Warning for Parents: Drug Threat is Real

Crescenta Valley Sheriff’s Deputy Eric Matejka and Detective Shane Maloney likely spurred some nightmares Monday night, and a La Cañada High School sophomore gave them additional reason to fear, and hope.
A crowd of close to 100 — most of them parents — filled Lanterman Auditorium for an eye-opening seminar exploring local drug trends. Those in attendance learned what type of drugs are gaining traction with teens, what clues might indicate that a child is engaged in drug use and, also, what recourse a family might have to address drug- and alcohol-related problems.
It was a sobering way to spend an evening.
“It’s so scary,” said a single mom of three kids ages 21, 17 and 14, who asked not to be named. “But I don’t want to be surprised. I don’t want to be the last one to know what’s in my girl’s backpack.”
In a presentation that was part PowerPoint and part show-and-tell, Matejka and Maloney gave pointers and passed around drug paraphernalia ranging from bongs to meth pipes (the latter of which, they warned, are often for sale at convenience stores).
They also elicited uncomfortable murmurs from the crowd during a brief video that showed the rapid meltdown of a teenage boy experiencing a bad trip on Spice, a nickname for synthetic marijuana.
They informed parents that if their child seemed to be collecting candles or incense, or carrying around eye drops, they might want to check for green substance on the seats of their cars.
Matejka — who is a regular presence on the LCHS campus as a sheriff’s liaison — mentioned that marijuana today is as much as 20% more potent than it was in the 1960s and that studies have shown it can cost a user as many as eight IQ points.
The deputies talked about “Ivy League Drugs,” those prescription medications that often are easily ascertained. “If you’re finding little pieces of aluminum foil with black lines on it, [they’re smoking OxyContin],” Matejka said, suggesting that people dispose of their unused prescription medication at the CV Sheriff’s station.
He also addressed raves, and asked parents to take heed if they see a child with a baby’s pacifier, which is used, he said, to counter the involuntary gnashing of teeth that happens when someone is on ecstasy or related “club drugs.” Other signs, he said: vapor rub and fuzzy masks, colorful bracelets and glow sticks.
Cocaine use, Matejka cautioned, is on the rise.
Vincent Dioguardi, 15, stood to speak, supporting that claim. He said he first smoked marijuana at the age of 11 and started using cocaine at 13. He said he was not only using drugs but selling them.
That stopped, he said, when his parents caught him smoking marijuana in their basement in the early morning hours about a half-year ago, at which time they helped him seek help in a program called Action Family Counseling.
“Everything that the officers come and tell you about how marijuana is a gateway drug is very true,” said Dioguardi, who attended St. Francis High School as a freshman before transferring back to LCHS this school year. “I tried cocaine for the first time … and I fell in love with cocaine, which is terrible to say, but it’s the truth.

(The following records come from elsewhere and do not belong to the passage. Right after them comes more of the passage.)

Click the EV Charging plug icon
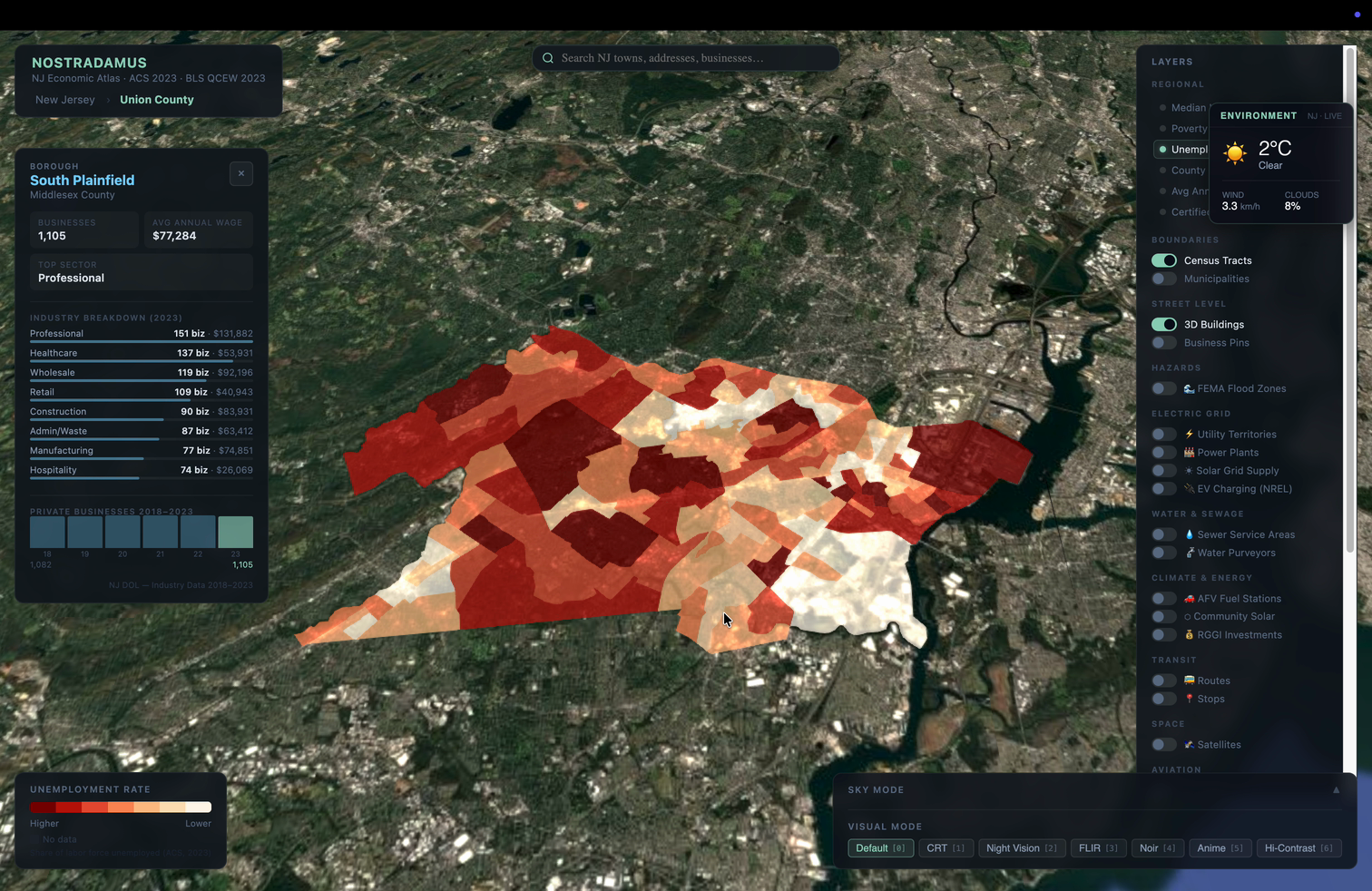1372x891 pixels. [x=1189, y=489]
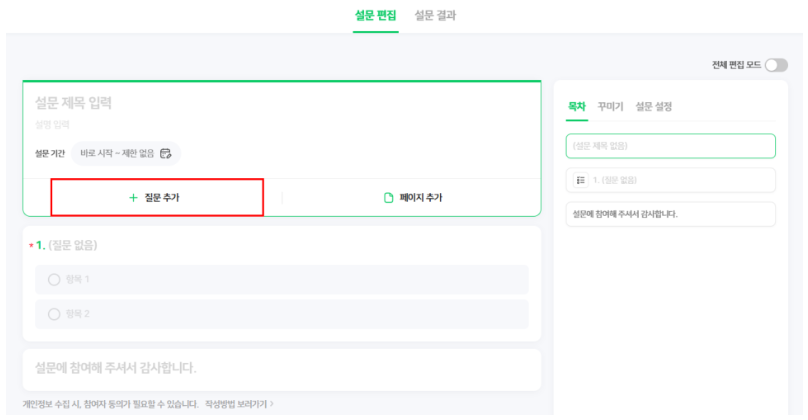Click the list icon in the outline question item
808x420 pixels.
tap(580, 180)
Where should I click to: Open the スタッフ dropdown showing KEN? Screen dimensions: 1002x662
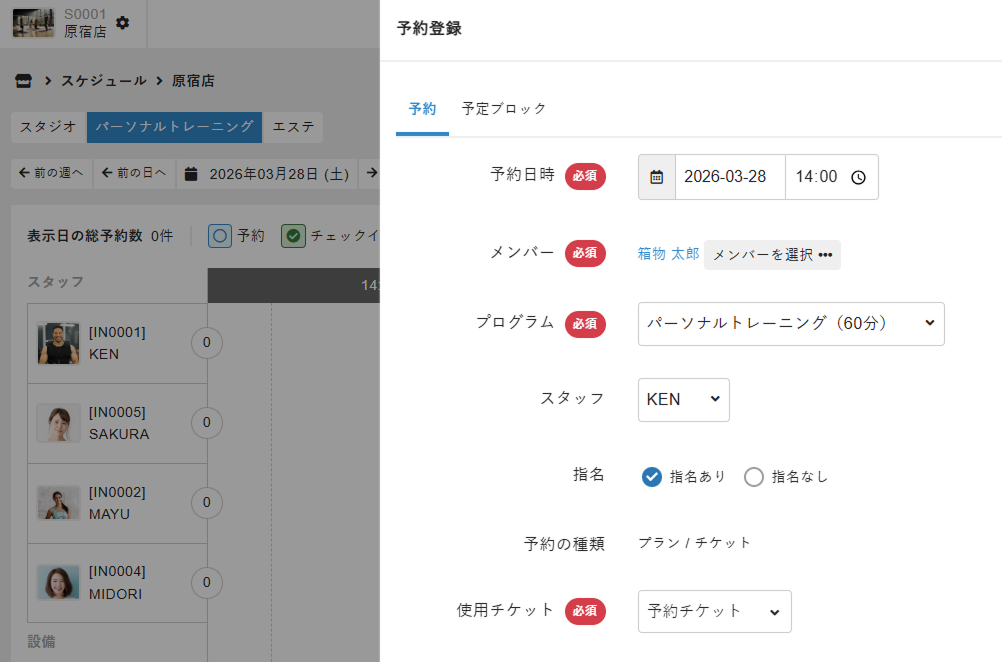(683, 400)
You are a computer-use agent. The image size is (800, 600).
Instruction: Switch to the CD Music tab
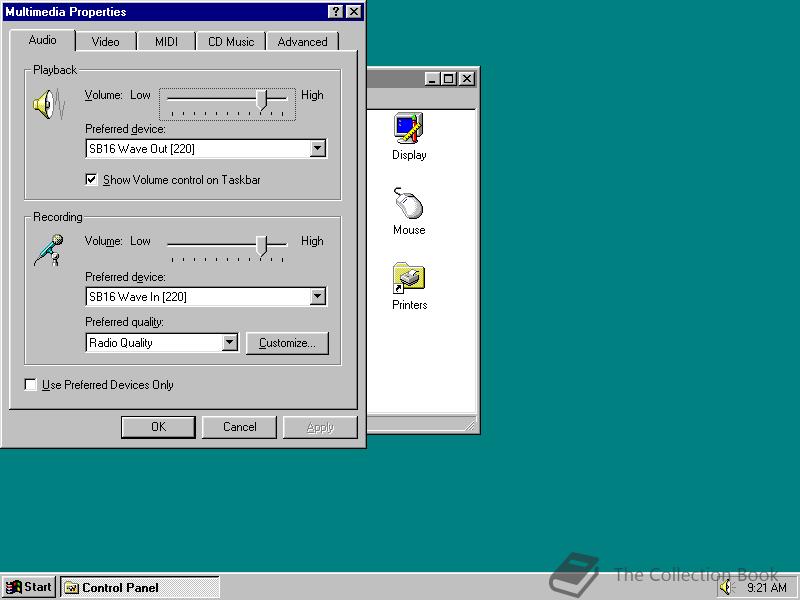point(230,41)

“My grades started slipping and everything got out of hand. The lies I would tell my parents, all that kept growing, everything kept going downhill quickly … I couldn’t see what it was doing to my family. It didn’t click in my mind that it was hurting them more than me.
“I’m thankful for that day [his parents caught him]. I thank God every day that day happened, because if that didn’t, I probably wouldn’t be standing here right now.”
“They found my backpack,” continued Dioguardi, who said he had 12 grams of marijuana inside it. “But the thing that probably saved my life was them going through my phone. Now I know you guys are all going to check your kids’ phones, because if they hadn’t checked that, they wouldn’t have found out about me dealing.
“And then I looked at my mom: ‘Yes, and I have an issue, I can’t help myself anymore.’”
Fortunately for Dioguardi, he’s taken to the treatment at Action Family Counseling. He’s also surrounded himself with a new “friend group” at his new church.
But his testimony was a shock to many parents in the audience, even those with elementary-school-aged children.
“I can’t believe he was [11] years old,” LCF’s Deborah Bell said. “I almost didn’t come. I have a 7-year-old. I thought, ‘Do I really need to go?’ And my husband, he said, ‘Yeah, you need to go.’ And it was just heartbreaking to hear a young kid get up there and say he was so young. Really powerful.”